マラソン銀メダリスト有森裕子さんに聞く!夢を叶えるために才能は必要ですか?
東京2025世界陸上では、トップアスリートたちが多くの感動を届けてくれました。
私たちは開催に先立って、1991年の世界陸上東京大会で活躍したレジェンドアスリートの有森裕子さんにインタビュー。

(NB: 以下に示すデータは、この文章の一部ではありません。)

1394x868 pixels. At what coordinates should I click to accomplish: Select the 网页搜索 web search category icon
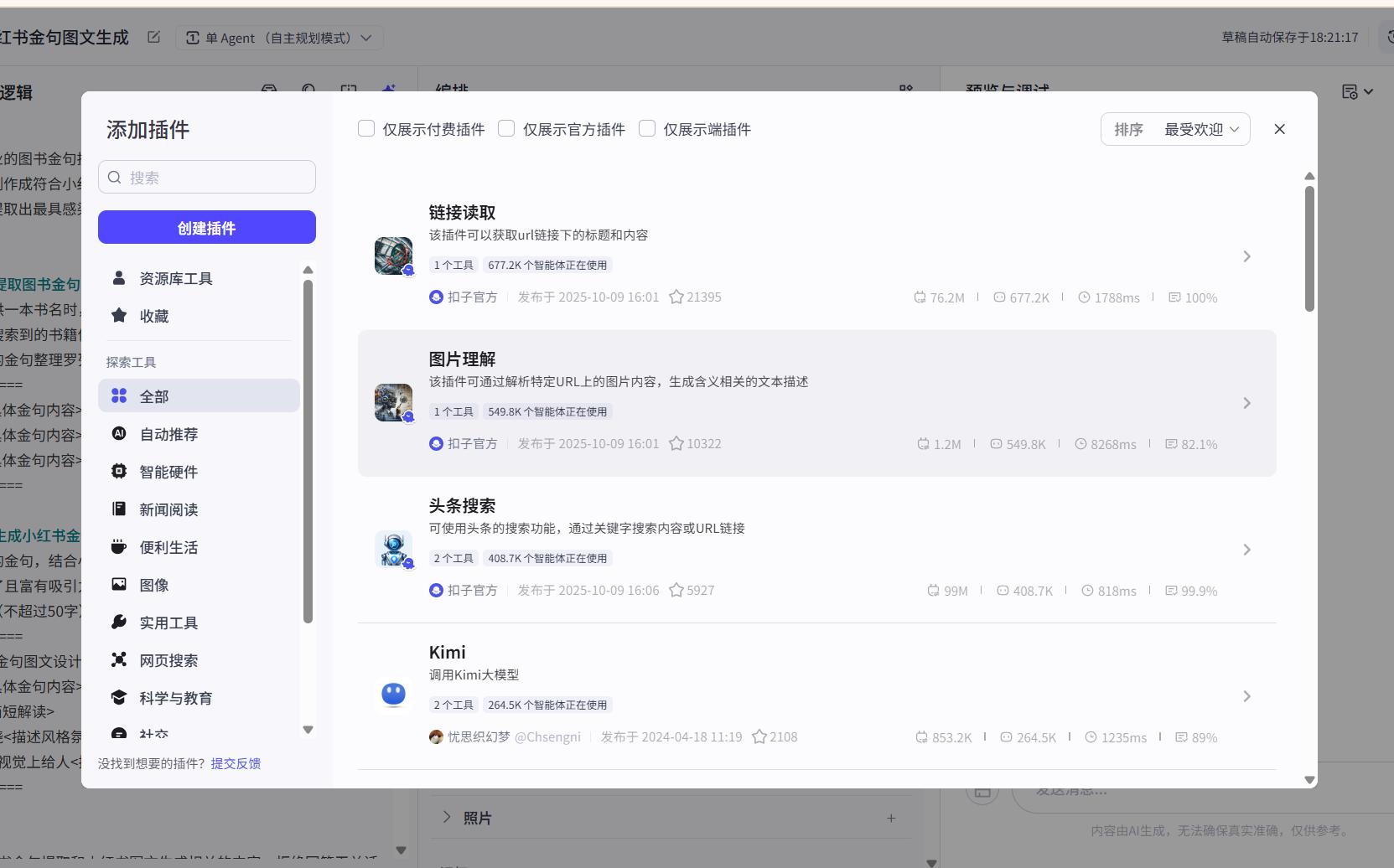119,659
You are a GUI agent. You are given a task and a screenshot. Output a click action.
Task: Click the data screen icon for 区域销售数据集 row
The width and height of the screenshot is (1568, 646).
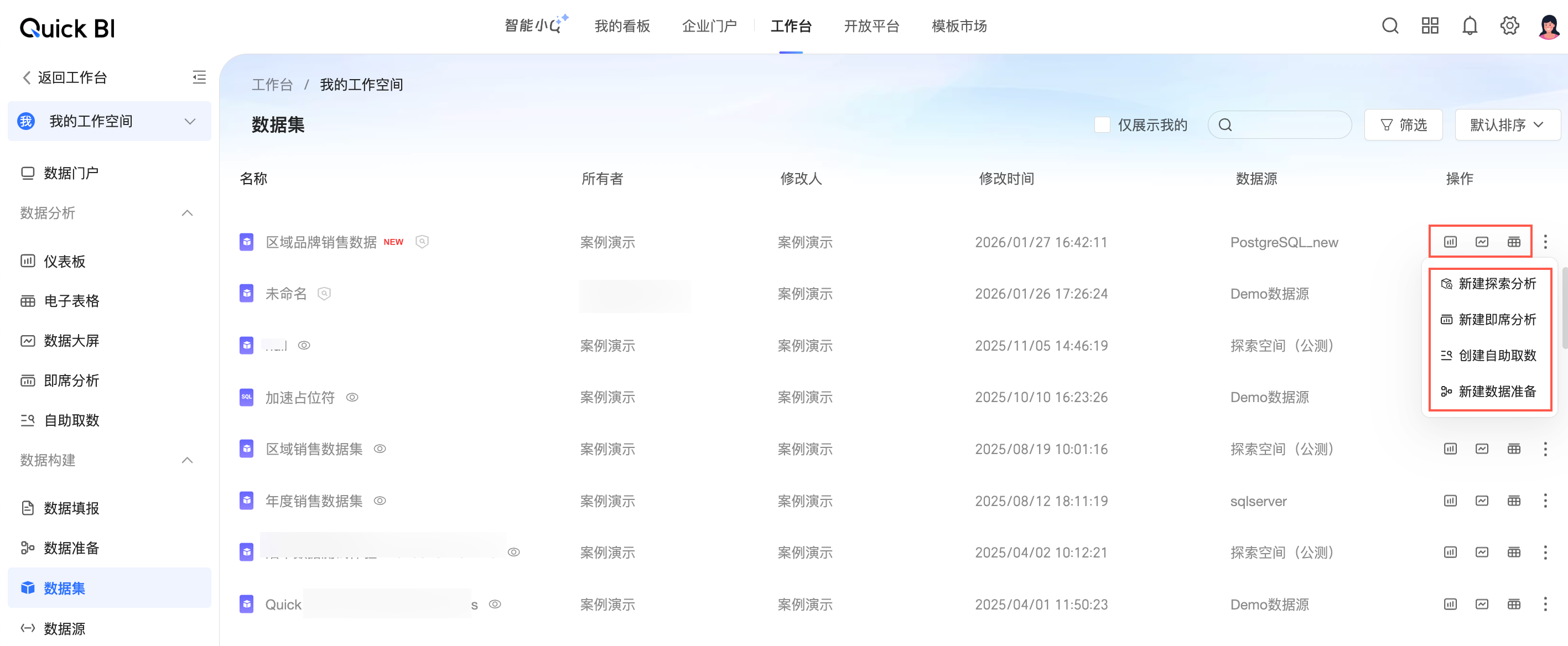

有森さんのアスリート人生や陸上の楽しみ方について話を聞くなかで、中高生が気になる「夢を叶えるのに才能は必要か?」という質問をぶつけてみました!
今回の取材メンバー
-
まさき -
オイヤン -
こうしん -
りっせん -
しずな -
のんのん
お話を聞いたのは…?
-
有森裕子さん 1966年、岡山県生まれ。1990年の大阪国際女子マラソンで当時の初マラソン日本女子最高記録を樹立。その後、バルセロナオリンピックで銀メダル、アトランタオリンピックで銅メダルと、2大会連続でメダルを獲得。2025年に日本陸上競技連盟の会長に就任し、東京2025世界陸上を盛り上げた。
自分の走りで感動を与える立場になりたい
有森さんが陸上をはじめたきっかけは何ですか?
小学校の恩師から
誰もが素晴らしい体を持っていると教わったからです。
有森さん: 私は元々両足の股関節が外れて生まれています。小学校の頃も運動が苦手な子供で、途中まで手芸クラブでした。でも、陸上クラブの先生に「体をふくめて自分の持っているものは、とても素晴らしいんだよ」と教わったんです。実際に一生懸命やるとみんなから応援される。それが力になって何かできるようになることが大好きになりました。そういうエネルギーをもたらしてくれたのが私にとって陸上でした。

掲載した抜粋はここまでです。